Empecé a ver una serie checa en donde la hija de un policía mata, aparentemente en defensa propia, a un honorable juez que la quería violar y el papá hace lo posible por deshacerse del cadáver y exculpar a la hija. Luego veo un titular de prensa[1] que anuncia de un pasajero que le pegó un tiro a un taxista por cobro abusivo, supongo. Y recordé todos los desafueros que han sido noticia, mas las series policiacas vistas y hasta los crímenes perfectos.
Entonces me
pregunté hasta dónde es capaz uno de llegar, sea en un acto de violencia, de
extrema ira, de legítima defensa, de protección o de simple deseo. En mi caso,
me he visto en casos de extrema piedra, en los cuales me hubiera gustado patear
y hasta destrozar a ese otro, motivo de ira. En otros, me he limitado a pensar
o a enviar literalmente a la mierda a ese otro, motivo de mi ira. Supongo que
en algún otro caso me hubiera gustado descuartizar a ese prójimo, motivo de mi
ira.
Hoy me
pregunto qué me impidió patear o matar a
ese otro, que –según mi versión- fue objeto del deseo. Y no me he podido
contestar. Naturalmente llegaron a mi cabeza las excusas pertinentes. Aquello
de la moral enseñada, de los principios, del respeto y todo eso, pero ninguna
de ellas me satisface, porque realmente me gustaría saber qué impidió que algo
así sucediera. Miedo. Oigo que un susurro en mi cabeza lo dice. Miedo? Sería el
miedo lo que impidió que actuara de alguna de esas maneras? Supongo que esa
puede ser la verdadera respuesta o por lo menos la más aproximada… (cobardía)

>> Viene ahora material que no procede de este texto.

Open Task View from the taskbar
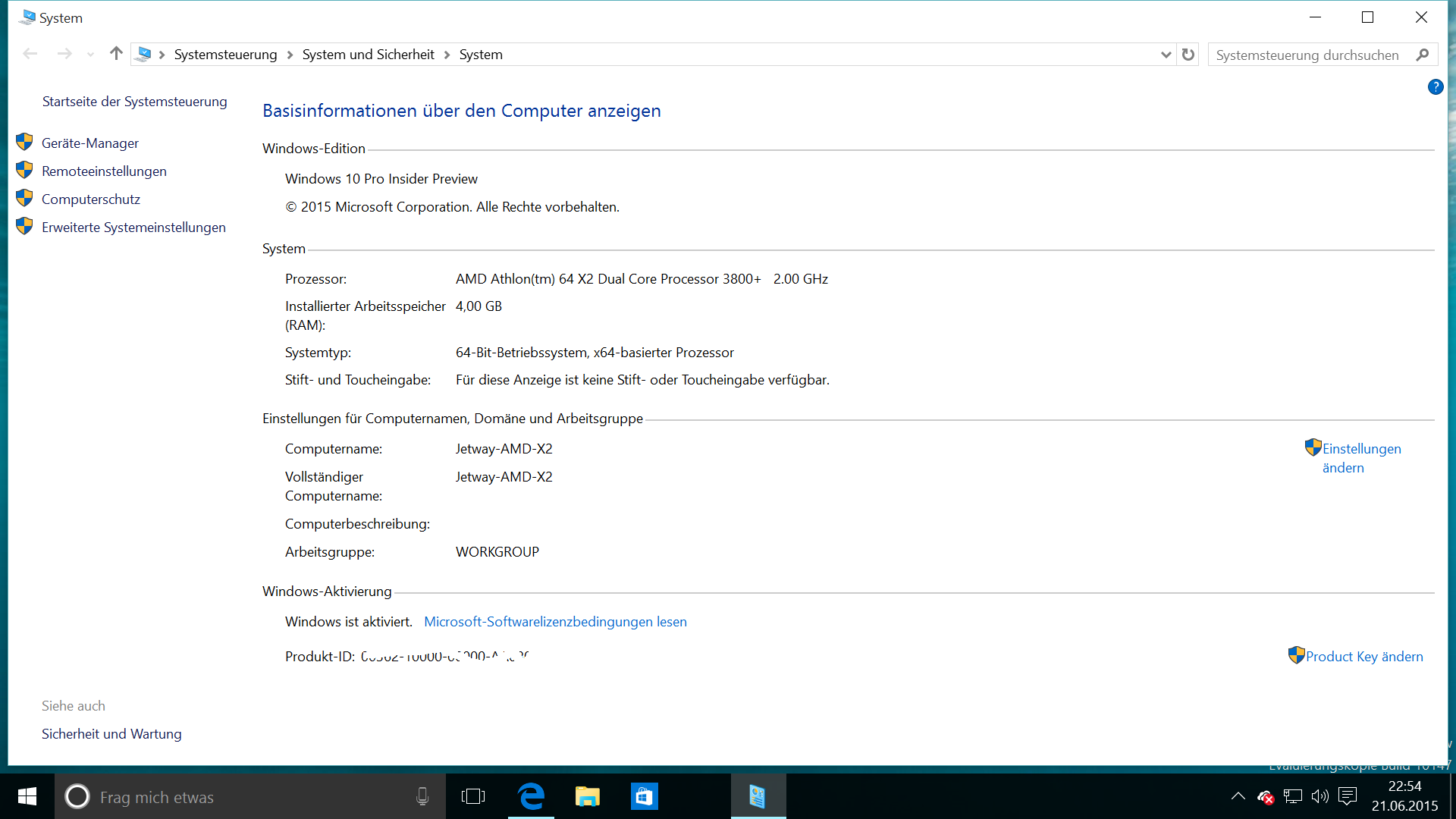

escucho nuevamente en susurro. Puede ser. Pero son misterios que me tocarán
resolver si algún día llego a manos de un siquiatra.
De lo que sí
estoy seguro es el placer que se desprende, ante una lucha perdida, de poder
gritar a pulmón herido un hijodeputaaaaa! viendo como se aleja el objeto motivo
de ira. Dicen que la ira es mala consejera, así es, pero la ceguera que produce
es directamente proporcional al placer de la adrenalina que se produce y que le
deja a uno la sensación de haber vencido.
Pero sigo
preguntándome qué le impide a uno matar al prójimo? (cuando se lo merece, claro
está!) –sarcástico, que estoy-.
… y, como muchos de los naturales de esa isla,
parecía convencido de que la grosería es tan esencial para el habla como lo es
el aire para la respiración[2].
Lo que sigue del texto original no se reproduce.